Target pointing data
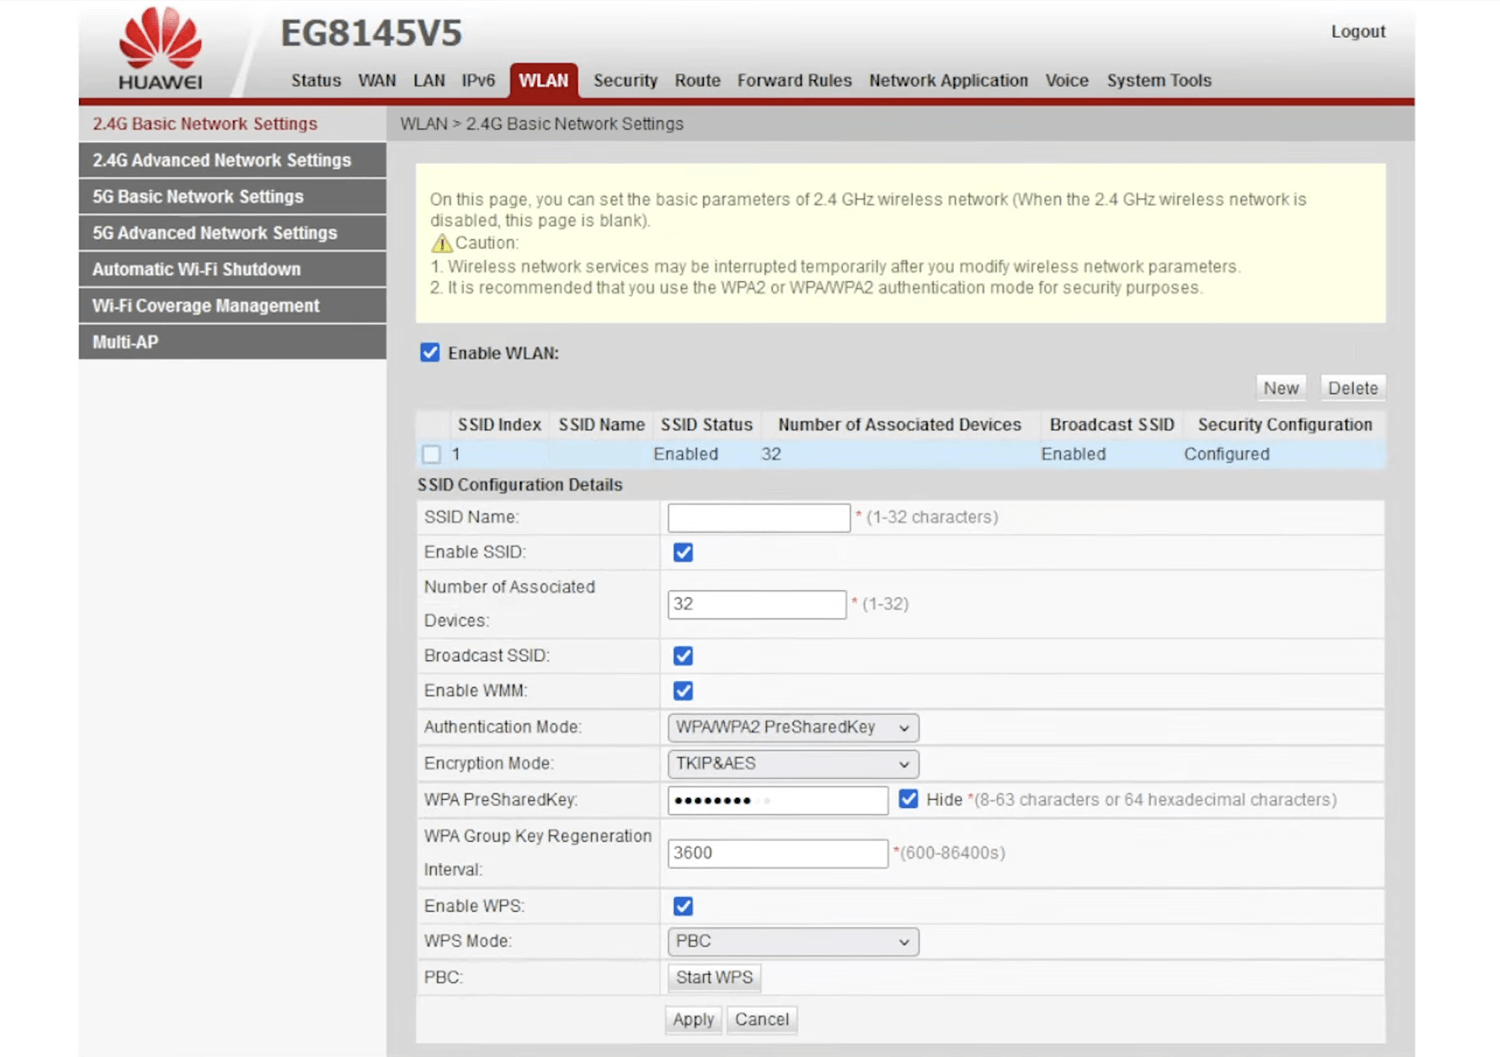Focus the SSID Name input field
Viewport: 1500px width, 1057px height.
758,518
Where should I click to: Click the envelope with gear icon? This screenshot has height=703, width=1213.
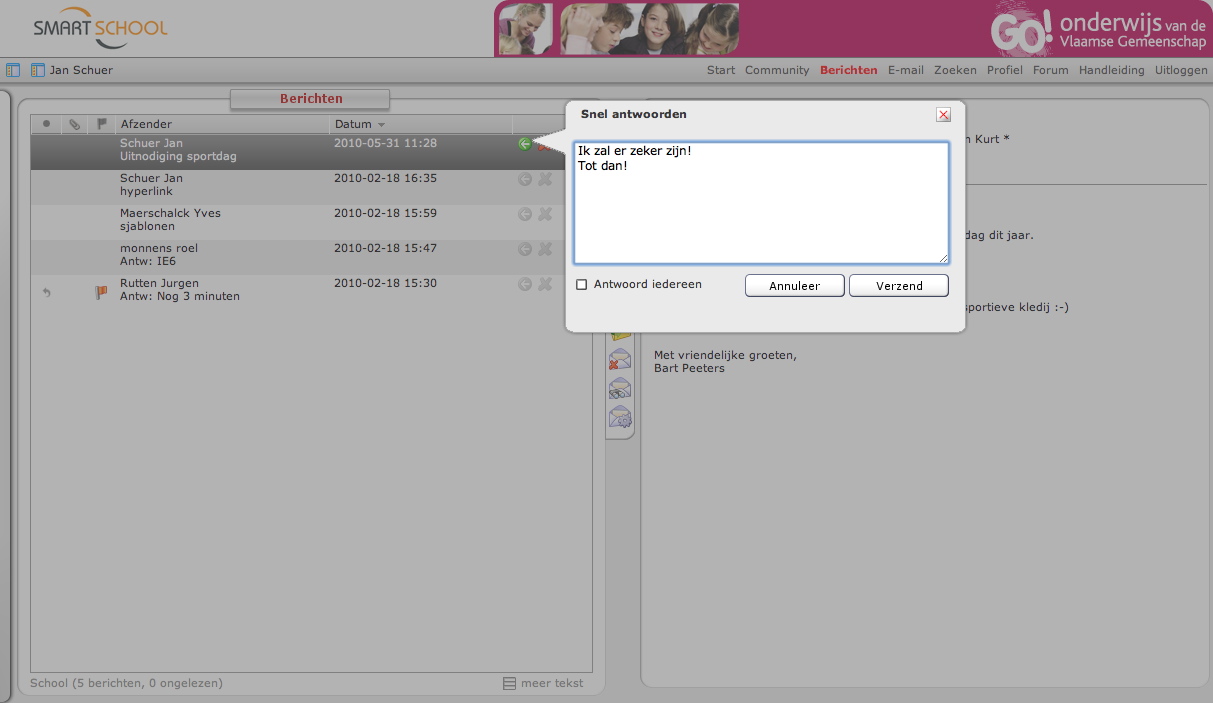[x=620, y=417]
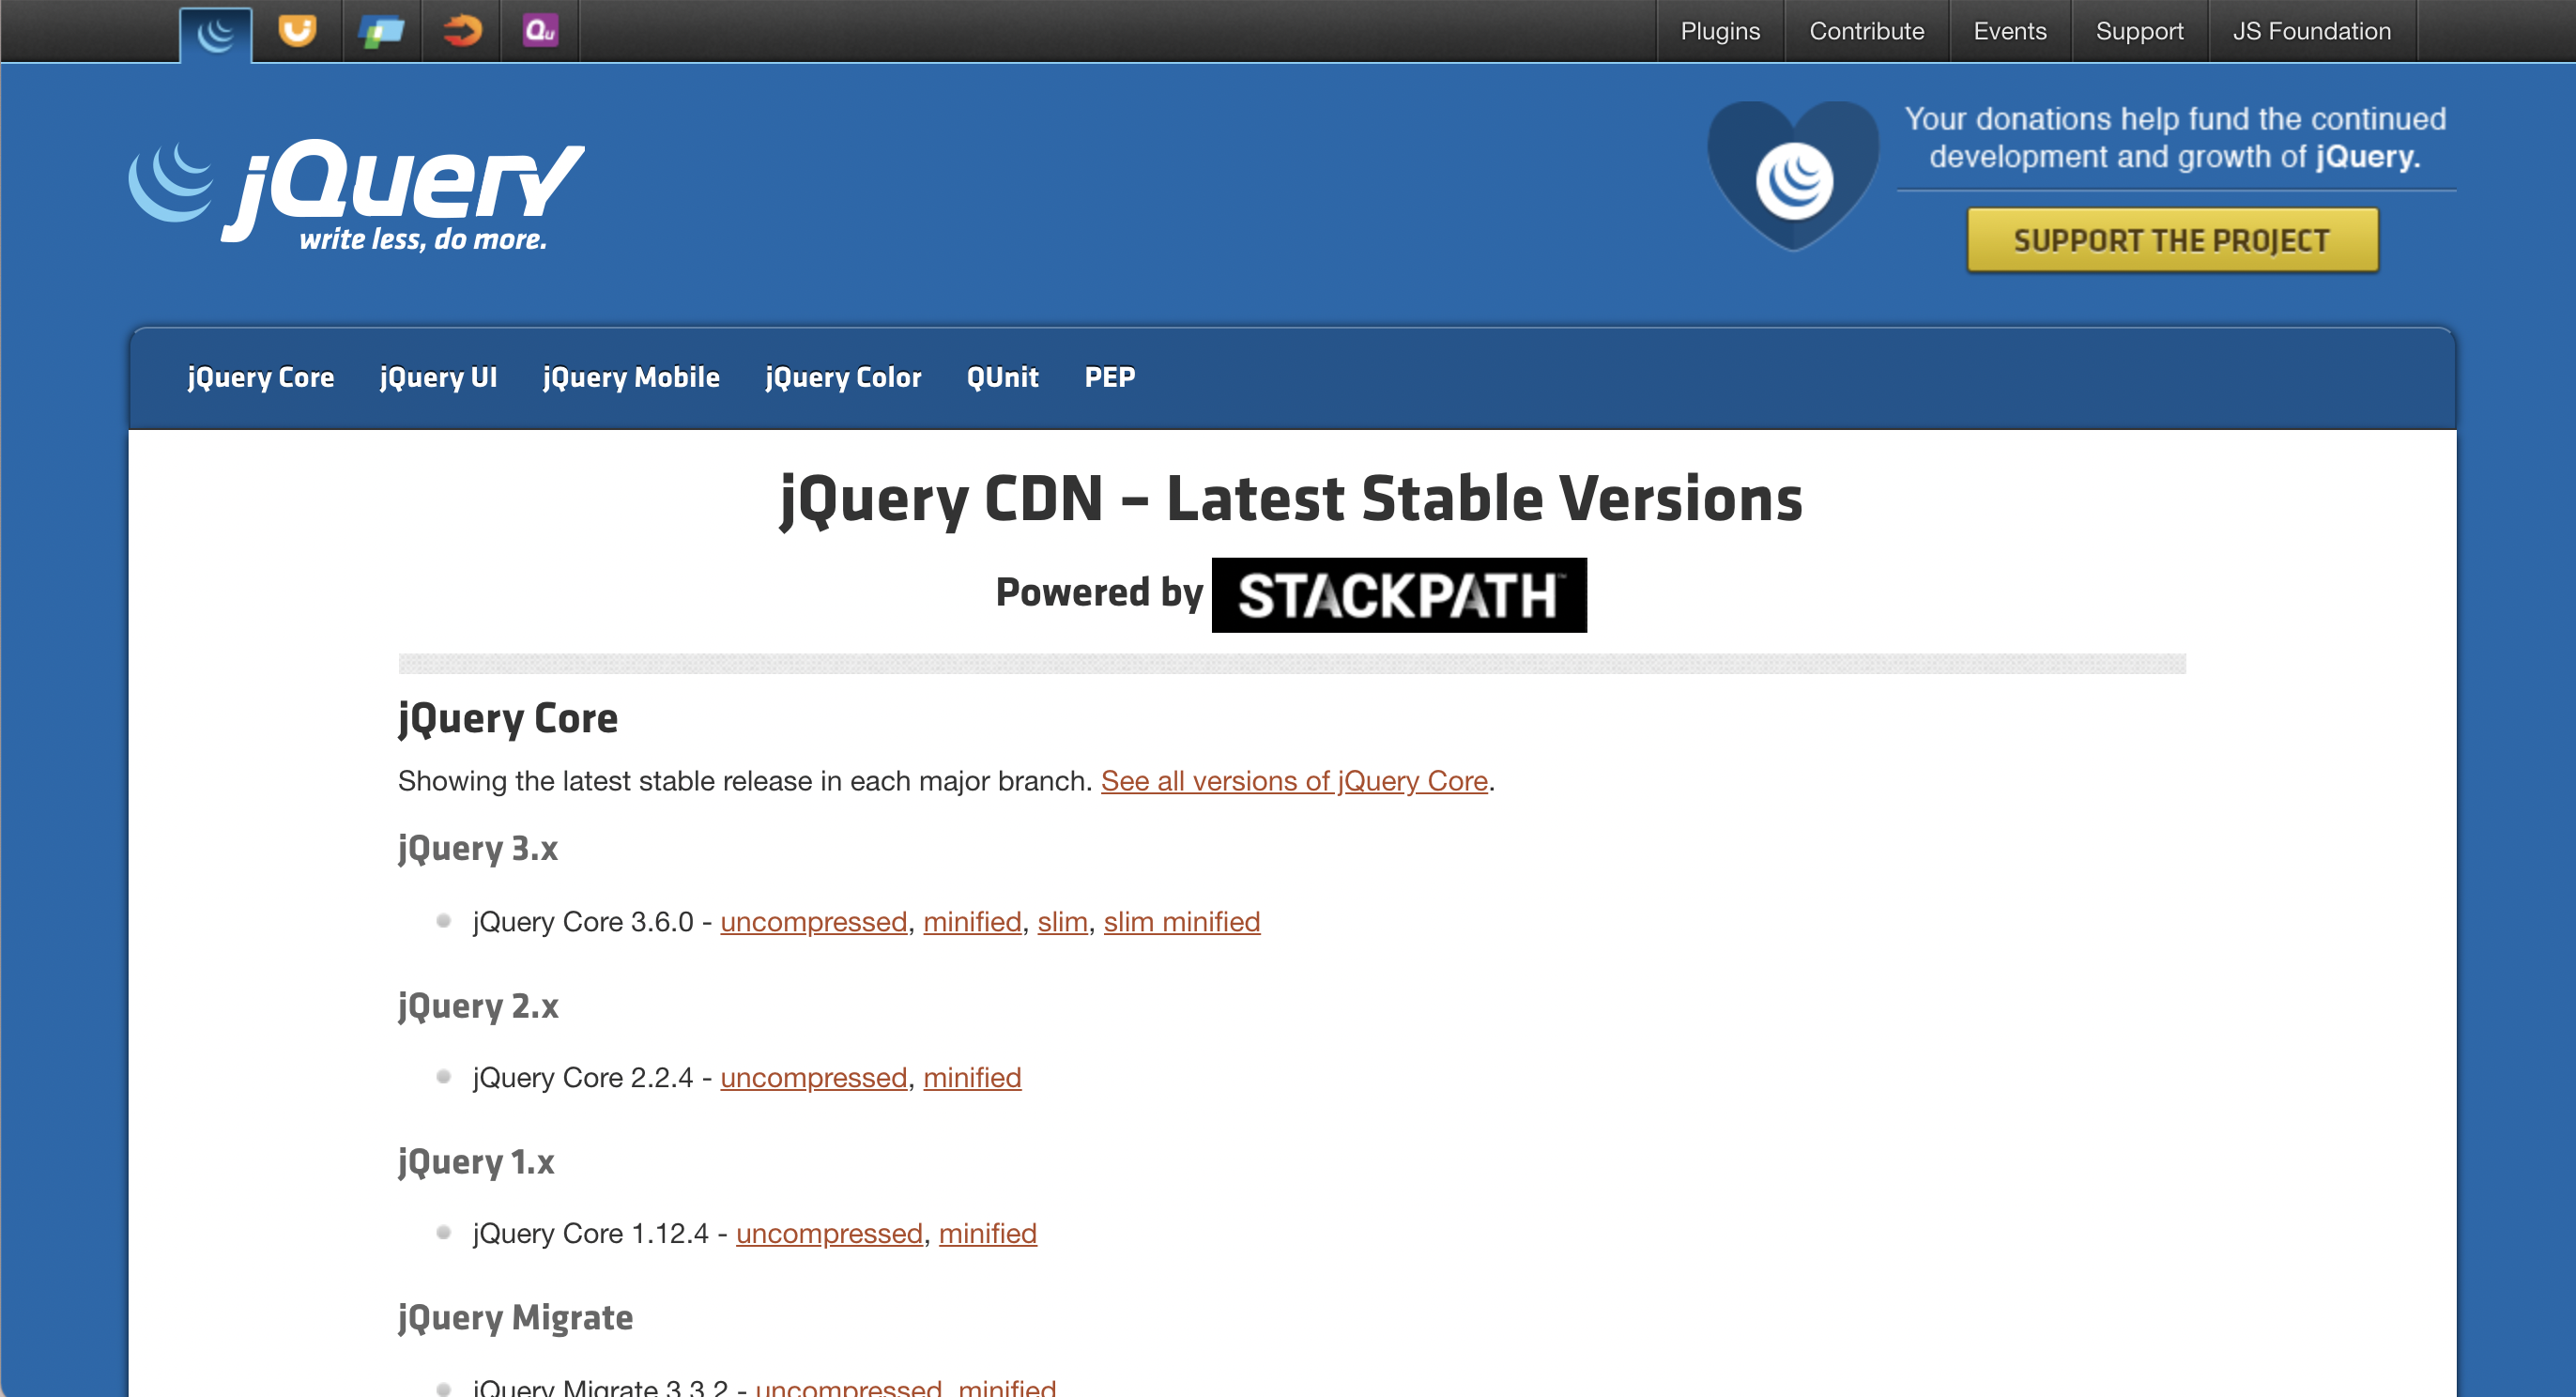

- _Required work_: Reproduce all of the material above word for word, leaving out the pictures.

- _Answer below_:
Focus the SSID Name input field
Viewport: 1500px width, 1057px height.
758,518
Where should I click to: Click the envelope with gear icon? This screenshot has height=703, width=1213.
[x=620, y=417]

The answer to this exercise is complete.